## What needs to be done
On the condor_glidein reference page, which daemon is the script generated by the set up task meant to invoke?

Next: condor_history
Up: 9. Command Reference Manual
Previous: condor_findhost
Contents
Index
Subsections
condor_glidein
add a remote grid resource to a local Condor pool
condor_glidein
[-help]
condor_glidein
[-admin address]
[-anybody]
[-archdir dir]
[-basedir basedir]
[-count CPU count]
[<Execute Task Options>]
[<Generate File Options>]
[-gsi_daemon_name cert_name]
[-idletime minutes]
[-install_gsi_trusted_ca_dir path]
[-install_gsi_gridmap file]
[-localdir dir]
[-memory MBytes]
[-project name]
[-queue name]
[-runtime minutes]
[-runonly]
[<Set Up Task Options>]
[-suffix suffix]
[-slots slot count]
<contact argument>
condor_glidein allows the temporary addition of a grid resource to
a local Condor pool.
The addition is accomplished by installing and executing some of the Condor
daemons on the remote grid resource,
such that it reports in as part of the local Condor pool.
condor_glidein accomplishes two separate tasks: set up and execution.
These separated tasks allow flexibility,
in that the user may use condor_glidein to do only one
of the tasks or both,
in addition to customizing the tasks.
The set up task generates a script that may be used
to start the Condor daemons during the execution task,
places this script on the remote grid resource,
composes and installs a configuration file,
and it installs the condor_master, condor_startd
and condor_starter daemons on the grid resource.
The execution task runs the script generated by
the set up task.
The goal of the script is to invoke the condor_master daemon.
The Condor job glidein_startup appears in the queue of the local
Condor pool for each invocation of condor_glidein.
To remove the grid resource from the local Condor pool,
use condor_rm to remove the glidein_startup job.
The Condor jobs to do both the set up and execute tasks
utilize
Condor-G and Globus gt2 protocols to communicate with the remote resource.
Therefore,
an X.509 certificate (proxy) is required
for the user running condor_glidein.
Specify the remote grid machine with the command line
argument <contact argument>.
<contact argument> takes one of 4 forms:
- hostname
- Globus contact string
- hostname/jobmanager-<schedulername>
- -contactfile filename
The argument -contactfile filename specifies the full
path and file name of a file that contains Globus contact strings.
Each of the resources given by a Globus contact string
is added to the local Condor pool.
The set up task of condor_glidein
copies the binaries for the correct platform from a central server.
To obtain access to the server,
or to set up your own server, follow
instructions on the Glidein Server Setup page,
at http://www.cs.wisc.edu/condor/glidein.

## Stored rows

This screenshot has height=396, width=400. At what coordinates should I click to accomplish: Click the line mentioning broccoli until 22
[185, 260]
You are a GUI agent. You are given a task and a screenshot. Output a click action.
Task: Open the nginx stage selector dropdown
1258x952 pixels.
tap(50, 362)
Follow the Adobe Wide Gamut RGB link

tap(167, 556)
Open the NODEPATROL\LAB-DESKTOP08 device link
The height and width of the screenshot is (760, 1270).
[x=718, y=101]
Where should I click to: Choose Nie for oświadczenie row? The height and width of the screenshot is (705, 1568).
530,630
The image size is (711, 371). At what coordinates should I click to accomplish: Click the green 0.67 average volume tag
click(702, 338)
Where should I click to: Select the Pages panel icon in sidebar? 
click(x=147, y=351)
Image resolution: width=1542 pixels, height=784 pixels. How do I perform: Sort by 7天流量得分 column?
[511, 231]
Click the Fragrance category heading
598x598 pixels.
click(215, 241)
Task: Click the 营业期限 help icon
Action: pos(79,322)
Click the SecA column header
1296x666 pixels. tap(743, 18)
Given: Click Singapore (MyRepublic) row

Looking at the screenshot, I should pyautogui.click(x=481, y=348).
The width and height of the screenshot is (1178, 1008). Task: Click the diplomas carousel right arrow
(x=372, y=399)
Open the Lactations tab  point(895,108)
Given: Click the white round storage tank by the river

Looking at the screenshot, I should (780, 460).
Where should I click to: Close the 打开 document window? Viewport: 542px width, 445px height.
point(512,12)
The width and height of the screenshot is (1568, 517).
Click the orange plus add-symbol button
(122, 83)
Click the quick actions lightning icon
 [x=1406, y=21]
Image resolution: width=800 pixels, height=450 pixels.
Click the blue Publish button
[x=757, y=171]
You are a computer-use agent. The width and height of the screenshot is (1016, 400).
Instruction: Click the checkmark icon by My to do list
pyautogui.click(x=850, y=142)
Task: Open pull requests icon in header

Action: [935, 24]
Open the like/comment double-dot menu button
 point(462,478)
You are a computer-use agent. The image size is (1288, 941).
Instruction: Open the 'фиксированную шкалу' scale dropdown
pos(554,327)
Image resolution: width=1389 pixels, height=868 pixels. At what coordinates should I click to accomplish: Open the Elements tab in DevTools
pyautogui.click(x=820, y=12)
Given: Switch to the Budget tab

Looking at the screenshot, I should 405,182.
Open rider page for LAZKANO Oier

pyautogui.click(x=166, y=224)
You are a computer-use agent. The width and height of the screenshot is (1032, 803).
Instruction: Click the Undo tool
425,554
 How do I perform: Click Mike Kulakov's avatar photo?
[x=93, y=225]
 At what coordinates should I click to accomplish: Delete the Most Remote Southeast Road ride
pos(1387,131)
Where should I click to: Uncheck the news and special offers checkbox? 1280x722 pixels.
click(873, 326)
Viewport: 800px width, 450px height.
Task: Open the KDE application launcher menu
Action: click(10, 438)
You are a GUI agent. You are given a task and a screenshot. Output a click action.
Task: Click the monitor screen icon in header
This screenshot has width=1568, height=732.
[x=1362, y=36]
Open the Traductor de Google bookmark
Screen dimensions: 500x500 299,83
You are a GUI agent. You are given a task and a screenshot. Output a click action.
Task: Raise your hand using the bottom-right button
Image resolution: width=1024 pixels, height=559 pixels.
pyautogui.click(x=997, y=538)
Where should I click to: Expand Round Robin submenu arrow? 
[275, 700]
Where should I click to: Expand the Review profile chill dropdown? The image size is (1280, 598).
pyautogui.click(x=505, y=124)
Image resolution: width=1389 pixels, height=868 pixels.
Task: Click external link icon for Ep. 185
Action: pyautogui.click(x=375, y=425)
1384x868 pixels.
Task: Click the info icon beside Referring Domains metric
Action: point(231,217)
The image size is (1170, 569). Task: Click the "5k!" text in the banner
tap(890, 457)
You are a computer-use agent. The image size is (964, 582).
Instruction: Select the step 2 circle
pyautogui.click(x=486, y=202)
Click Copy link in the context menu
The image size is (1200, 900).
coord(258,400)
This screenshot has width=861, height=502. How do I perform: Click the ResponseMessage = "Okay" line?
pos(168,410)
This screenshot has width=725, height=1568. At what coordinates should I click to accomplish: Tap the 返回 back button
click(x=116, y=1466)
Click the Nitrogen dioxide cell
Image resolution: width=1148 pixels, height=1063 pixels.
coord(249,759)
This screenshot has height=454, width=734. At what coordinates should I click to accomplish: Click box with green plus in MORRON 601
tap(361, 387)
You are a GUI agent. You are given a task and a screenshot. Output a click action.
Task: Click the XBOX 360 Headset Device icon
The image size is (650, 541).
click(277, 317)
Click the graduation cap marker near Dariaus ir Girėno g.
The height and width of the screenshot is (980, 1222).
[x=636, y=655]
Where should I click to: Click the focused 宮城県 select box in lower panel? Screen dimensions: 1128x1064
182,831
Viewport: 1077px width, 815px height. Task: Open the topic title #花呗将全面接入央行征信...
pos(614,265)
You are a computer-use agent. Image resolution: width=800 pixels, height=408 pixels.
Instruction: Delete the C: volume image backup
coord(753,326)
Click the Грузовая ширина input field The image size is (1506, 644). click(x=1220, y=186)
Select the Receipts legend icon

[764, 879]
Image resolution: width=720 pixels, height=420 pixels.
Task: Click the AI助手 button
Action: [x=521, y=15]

## Output of the exercise
The condor_master daemon.